Astronomy Observational Projects

The rules for lab writeups also apply for observational projects, but even more explanation is typically needed, since the instructor will typically not be present for these.

  1. Sun-watching: Pretty much every ancient culture watched the points where the sun rises and sets over the course of a year. There was a need for such observations in order to get the timing for yearly festivals, for agriculture, and for developing a calendar. Let's do the same for a semester. FULL INSTRUCTIONS.

  2. Yearly star motion: This requires 3 sketches, made at the exact same location and time of night, with at least a week between sketches. At a time you specify, say 9:00 p.m., go to a location where stars are visible and sketch the foreground objects (buildings, trees, whatever) and the stars placed as best you can do it on the sketch. Do not face north. at least a week later, at 9:00 p.m. in the same location, sketch the new positions of the stars relative to the foreground objects. Repeat a week later. In the writeup, explain what is happening. The sun only drifts a few minutes off from the mean solar time that our watches keep, so that isn't the answer.

  3. Count the number of stars in the sky. Requires the cardboard tube from a toilet paper roll. See FULL INSTRUCTIONS.

  4. Measure the size of the earth. Requires a collaborator in a city at least 50 miles north or south from here, preferably almost due north or south. Also requires one to build a stick-with-plumb-bob apparatus with which the length of the sun's shadow is measured. INSTRUCTIONS.

  5. Count falling star rate in meteors/hour. Requires a dark location AND for the moon to be less than 50% illuminated. Major showers are listed here, but meteors can be observed at the rate of about 10 per hour at any time of year. Dress warmly, lie on your back in a location with a decent 360 degree view of the horizon and a dark cloudless sky. Comment about the brightnesses of the various meteors in your writeup.
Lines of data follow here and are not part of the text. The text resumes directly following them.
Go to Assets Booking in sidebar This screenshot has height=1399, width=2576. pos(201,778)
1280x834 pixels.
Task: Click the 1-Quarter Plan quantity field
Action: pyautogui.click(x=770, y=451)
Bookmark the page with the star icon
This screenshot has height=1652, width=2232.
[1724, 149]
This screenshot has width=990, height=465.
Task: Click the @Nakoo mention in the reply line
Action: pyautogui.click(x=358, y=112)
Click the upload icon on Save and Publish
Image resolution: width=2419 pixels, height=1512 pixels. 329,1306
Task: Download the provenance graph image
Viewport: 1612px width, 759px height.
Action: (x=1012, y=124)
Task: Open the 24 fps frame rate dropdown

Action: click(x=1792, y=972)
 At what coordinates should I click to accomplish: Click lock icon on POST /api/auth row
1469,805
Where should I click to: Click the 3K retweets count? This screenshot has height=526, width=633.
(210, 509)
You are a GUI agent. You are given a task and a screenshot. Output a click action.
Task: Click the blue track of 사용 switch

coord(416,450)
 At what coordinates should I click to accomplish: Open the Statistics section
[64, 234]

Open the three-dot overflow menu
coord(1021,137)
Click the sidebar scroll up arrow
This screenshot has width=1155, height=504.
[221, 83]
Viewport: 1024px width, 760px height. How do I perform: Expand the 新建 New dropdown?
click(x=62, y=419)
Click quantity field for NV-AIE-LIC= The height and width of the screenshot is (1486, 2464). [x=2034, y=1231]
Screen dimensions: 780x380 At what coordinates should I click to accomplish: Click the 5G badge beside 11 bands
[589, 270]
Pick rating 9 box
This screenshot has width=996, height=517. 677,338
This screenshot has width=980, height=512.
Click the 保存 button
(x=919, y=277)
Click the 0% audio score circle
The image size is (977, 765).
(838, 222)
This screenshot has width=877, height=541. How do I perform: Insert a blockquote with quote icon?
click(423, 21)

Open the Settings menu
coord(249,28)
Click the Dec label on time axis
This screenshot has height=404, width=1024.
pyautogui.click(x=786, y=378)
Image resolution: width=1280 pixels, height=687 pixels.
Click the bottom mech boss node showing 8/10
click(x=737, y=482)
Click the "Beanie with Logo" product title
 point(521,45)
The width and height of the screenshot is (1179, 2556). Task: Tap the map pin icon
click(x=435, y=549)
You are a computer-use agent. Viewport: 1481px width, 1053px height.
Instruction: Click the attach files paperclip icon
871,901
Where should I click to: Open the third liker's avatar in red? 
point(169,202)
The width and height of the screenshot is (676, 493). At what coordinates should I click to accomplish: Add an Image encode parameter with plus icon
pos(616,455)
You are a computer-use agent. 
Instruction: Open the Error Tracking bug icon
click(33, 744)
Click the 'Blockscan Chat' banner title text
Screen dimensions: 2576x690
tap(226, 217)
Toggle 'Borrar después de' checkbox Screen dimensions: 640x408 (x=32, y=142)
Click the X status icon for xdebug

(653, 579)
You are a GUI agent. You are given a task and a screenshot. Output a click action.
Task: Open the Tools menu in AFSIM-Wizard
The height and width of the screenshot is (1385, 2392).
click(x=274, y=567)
  6. Sketch the sky rotation: park yourself in one spot on a clear night. What compass direction are you looking? Sketch several prominent stars relative to foreground objects (rooftops, trees, telephone poles, whatever). An hour later, note the new positions of the stars on the (original) sketch. An hour after that, check again. What direction did the stars move? Can you explain what is happening? Make a second sketch for a different direction (North is the most interesting, but takes the most careful sketch) to confirm your explanation.

  7. On a clear 4 a.m., wake up. (Definitely a prerequisite!) Look into the starry sky and see which constellations are visible. Use the charts at the back of the book. Make an all-sky sketch, showing the recognizable constellations. Which Kaufmann chart depicts best what is visible in the sky? Is it the chart for the current month? What is going on, here? Explain fully.

  8. Over the course of a month, observe the position of the moon among the stars. Mark this position on a star map (instructor can provide). (This project also requires a few early-morning observations!) After a month, trace the path that the moon takes among the stars. Is this path the same as the ecliptic? Where is the line of nodes?

  9. Micrometeorites! Requires a strong magnet and a microscope (we have one in lab). We are looking for tiny, shiny, spherical iron-nickel droplets. The best place to look is in parking lots in the spots where dust and dirt tends to collect after a rain. Run the magnet through the dirt, then examine the magnetic material you pick up in the microscope. You get to keep any micrometeorites you find. More info and picture of one.

    Generic telescope observation: students are encouraged to come to Jewett observatory or a SAS star party to make telescopic observations. The generic observation consists of making 3 or more sketches of different astronomical objects: whatever the observers are looking at. Prepared handouts can be used, but any clean sheet of paper will do in a pinch; just write down the additional details: date, time, object, location, telescope, approximate field of view, sky conditions, and comments on problems or other amazing occurences.

  10. Photograph "star trails" like those illustrated on page 18 of Kaufmann, or as done by previous ASTRO students. You will need a camera capable of long exposures. The instructor can supply one roll of fast film. A tripod is helpful but not essential.

  11. Draw a moon map. Requires binoculars and a reference map with surface feature names marked on it. You'll also need to have the moon in full phase, plus or minus about 3 days. Do a quality job! Do the sketch first, then label features from a map.

  12. Observe and sketch sun spots weekly for a month. Requires a solar filter. (DO NOT LOOK AT THE SUN, EVER, without very dark filters or other precautions.)

  13. Sketch the positions of the 4 Galileian moons of Jupiter over at least 3 evenings. Requires a small telescope. Can you tell which is the closest to Jupiter? Furthest? Are there times when less than 4 are visible? What is going on? Try to estimate the period of revolution of each of the moons (this may not be possible for all of them, depending on your data.)